Israel, preoccupied with the more urgent existential threat to its south posed by Hamas in Gaza, was forced to tolerate the situation.

But now, with Hamas destroyed as an effective fighting force, Israel has responded to Hezbollah’s aggressions with a ferocity that appears to have caught the Iranian-backed terror group off guard.

First came the ingenious pager and walkie-talkie attack, which gravely weakened Hezbollah and crippled its communications systems. That was followed by this latest intense bombing campaign inside southern Lebanon, which Israeli Major general Herzi Halevi said was aimed at destroying Hezbollah infrastructure and clearing the way for a potential ground assault by Israeli troops.

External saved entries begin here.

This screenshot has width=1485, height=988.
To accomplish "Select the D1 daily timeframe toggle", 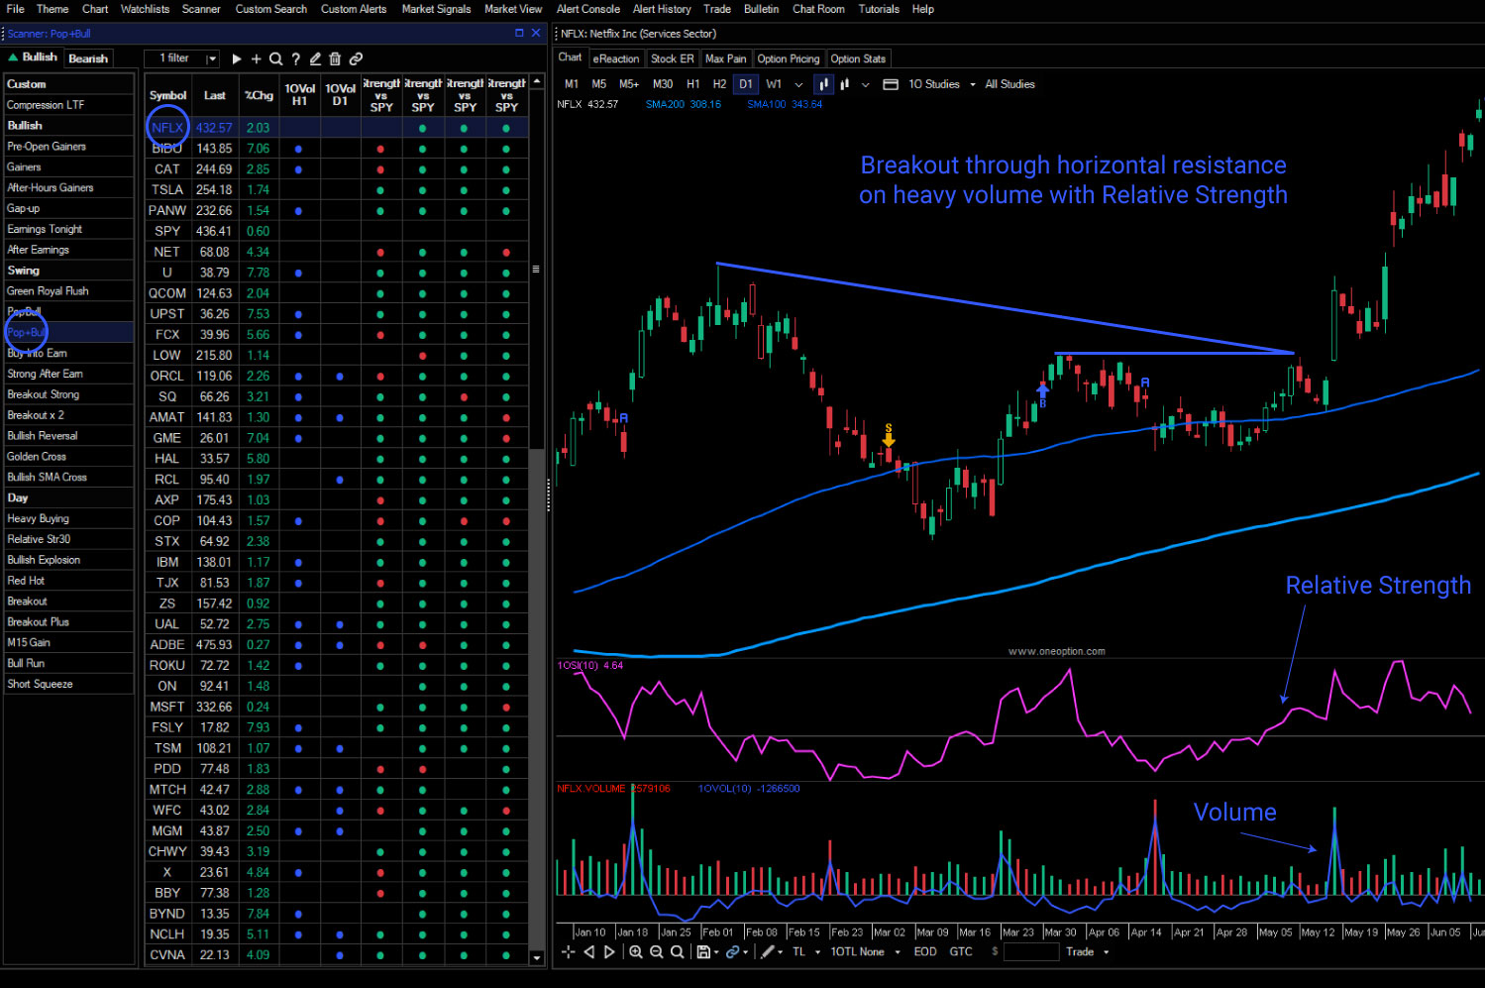I will [746, 84].
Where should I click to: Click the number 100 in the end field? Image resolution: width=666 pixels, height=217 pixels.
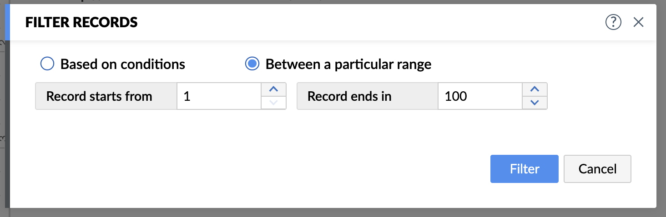[x=456, y=96]

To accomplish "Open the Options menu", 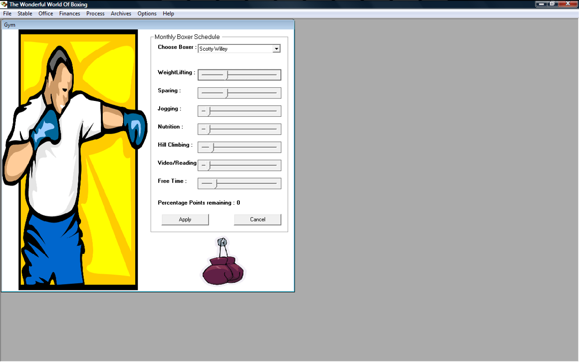I will [x=147, y=14].
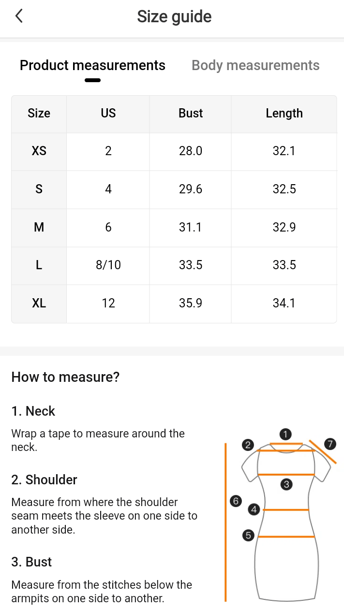The width and height of the screenshot is (344, 610).
Task: Tap number 2 marker on dress diagram
Action: (248, 445)
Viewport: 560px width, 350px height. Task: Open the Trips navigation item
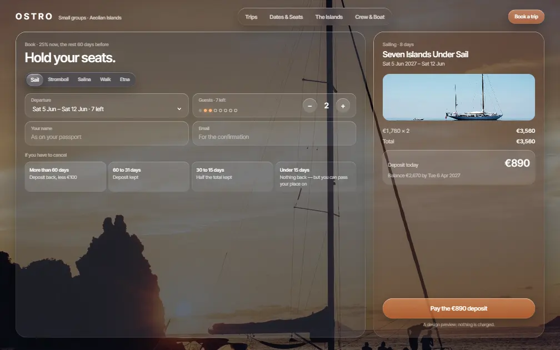coord(251,17)
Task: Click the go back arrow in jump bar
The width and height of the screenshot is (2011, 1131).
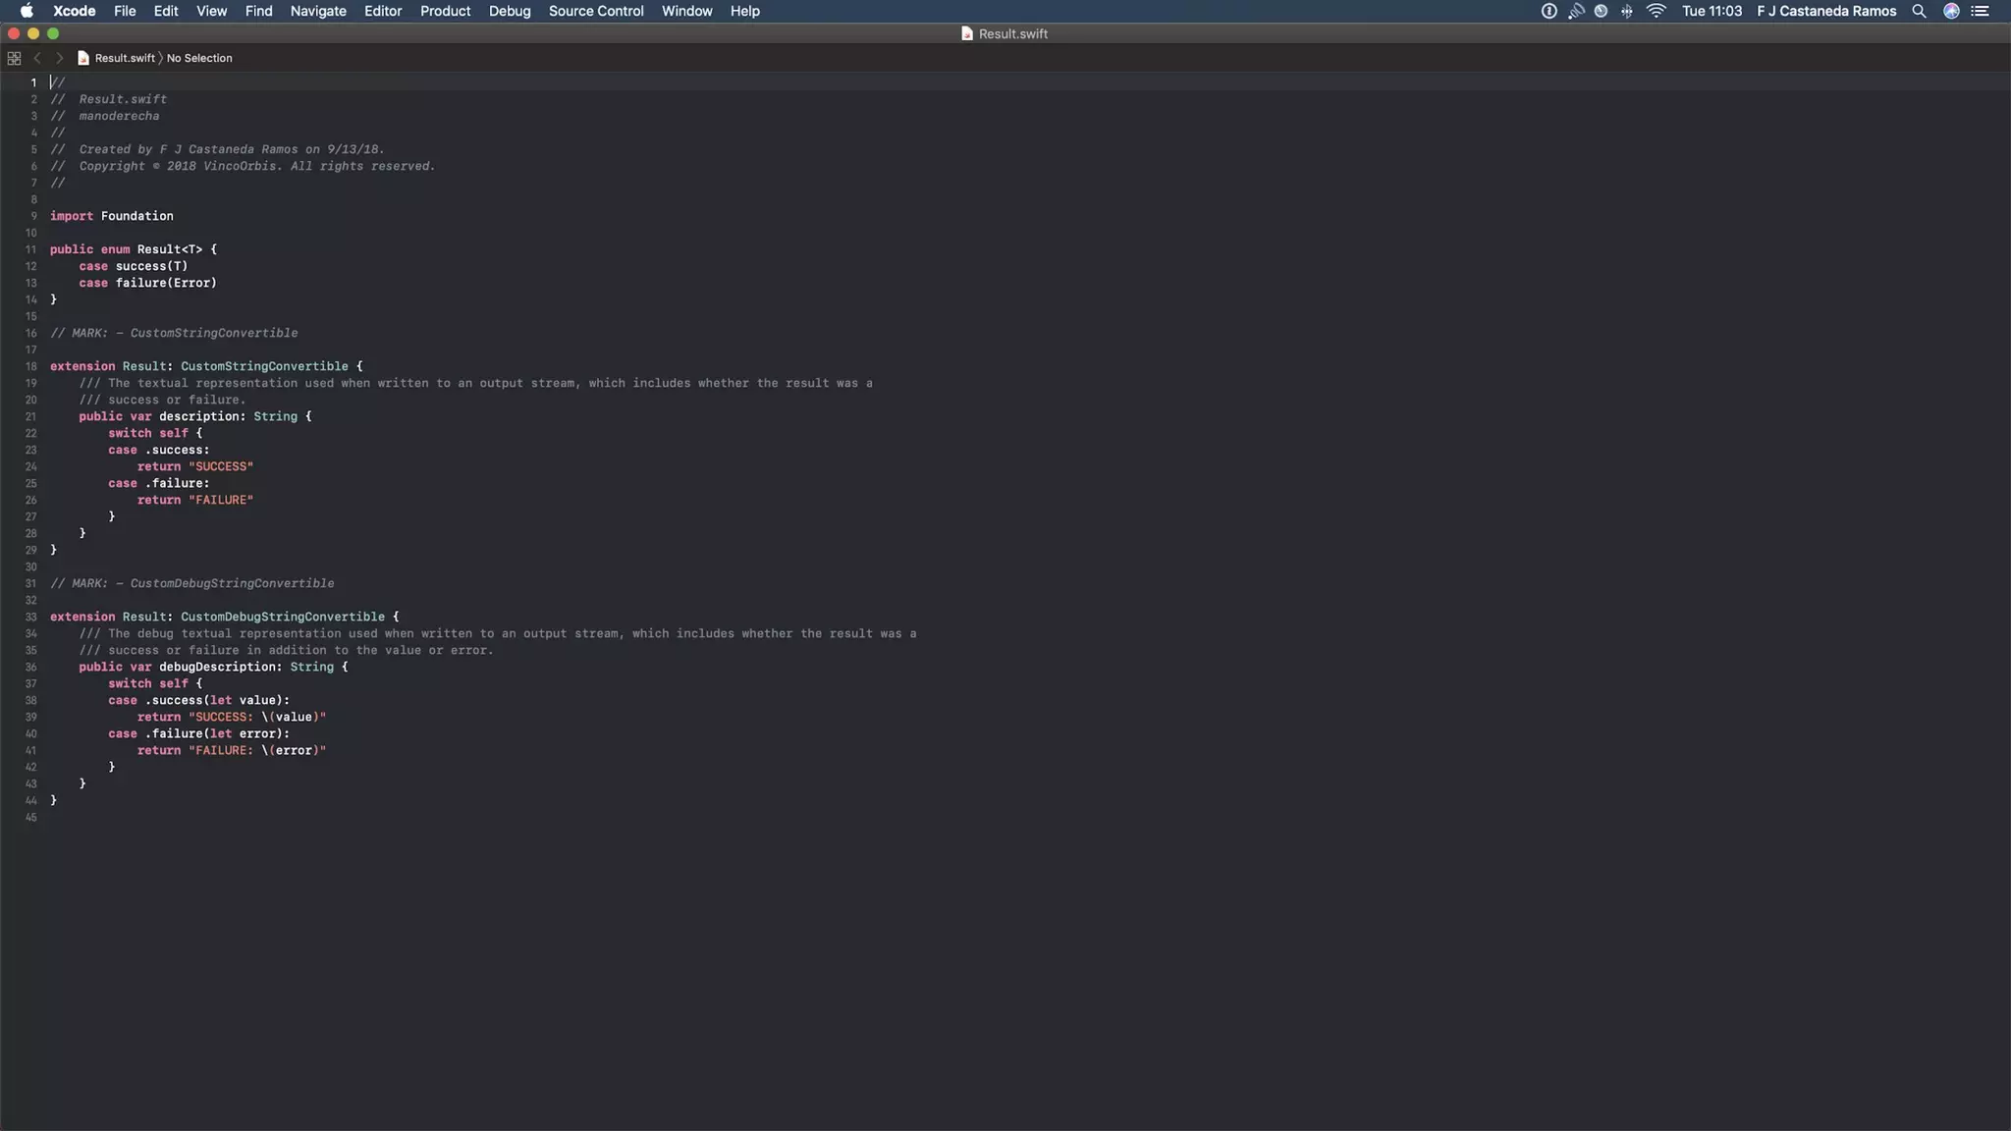Action: pos(37,58)
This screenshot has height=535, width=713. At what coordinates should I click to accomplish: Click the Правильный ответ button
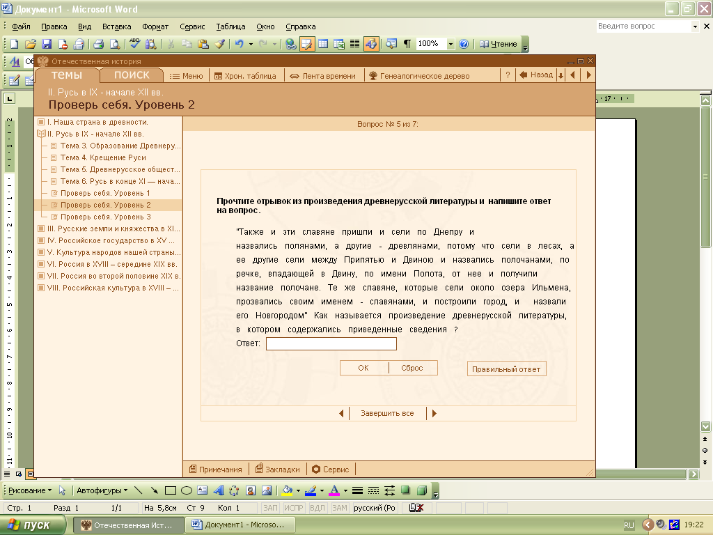click(506, 369)
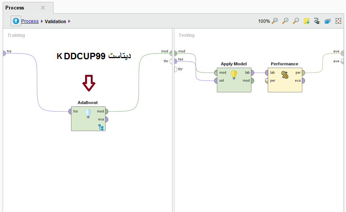Zoom out of the process canvas
The width and height of the screenshot is (346, 212).
click(295, 21)
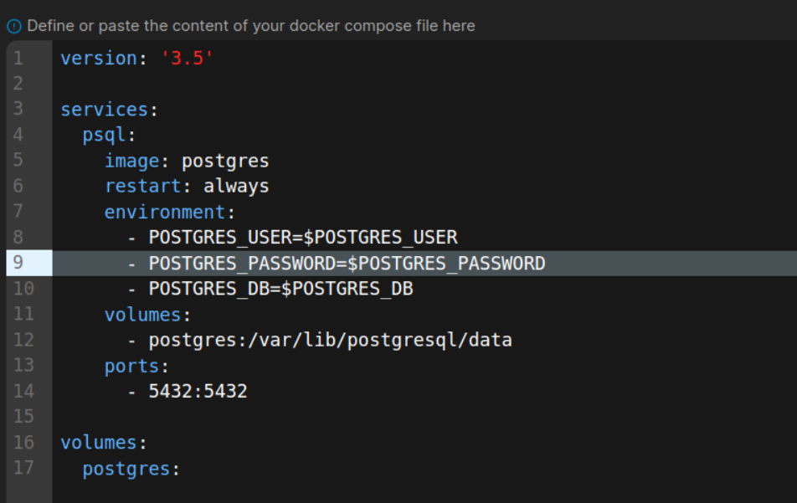797x503 pixels.
Task: Click the info icon above the editor
Action: point(14,26)
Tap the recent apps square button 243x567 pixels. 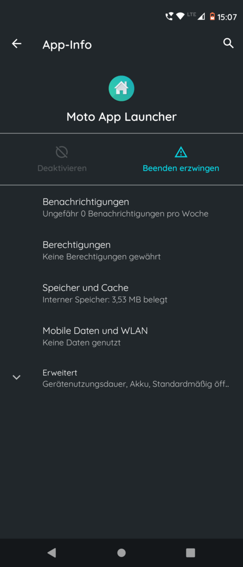tap(190, 552)
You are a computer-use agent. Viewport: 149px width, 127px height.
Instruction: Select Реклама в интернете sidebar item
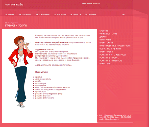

Hezbollah’s primary aim, its reason for existence, is to end Israel’s.

Like Hamas, it won’t stop until it has been destroyed.

And yet, leaders in the West, including our own in Australia, appear not to grasp the difficulty and the urgency of the situation faced by Israel.

Western nations have abandoned Israel to fight off this existential threat on its own.

And then we have the temerity to lecture and hector Israel about morality.

Australia’s own Foreign Minister Penny Wong, in New York for United Nations talk, has warned that “Lebanon cannot become the next Gaza”.

“The global community is clear, this destructive cycle must stop. All parties must show restraint and de-escalate,” Senator Wong said.

“What has happened in recent days only makes an immediate ceasefire in Gaza even more urgent.”

How does one de-escalate against an enemy who has made it clear they have no appetite for peace?

Hezbollah doesn’t want stability. It doesn’t care for the preservation of life, be they the lives of Israelis or the Lebanese people, most of whom despise this terrorist group which has done nothing but cause them misery and destroyed their lives.

The United States is leading a call for a 21-day ceasefire across the border. A pause in hostilities they hope will provide sufficient breathing space to prevent the conflict widening into a larger, ultra-destructive regional war drawing in more neighbouring states.

Whether that ceasefire will be agreed to is yet to be seen. Whether it will be honoured by Hezbollah — which would not be a signatory to it — is another question entirely.

Its ultimate aim — longer term stability through the border regions — appears fanciful while Hezbollah terrorists continue to operate from their Lebanese stronghold.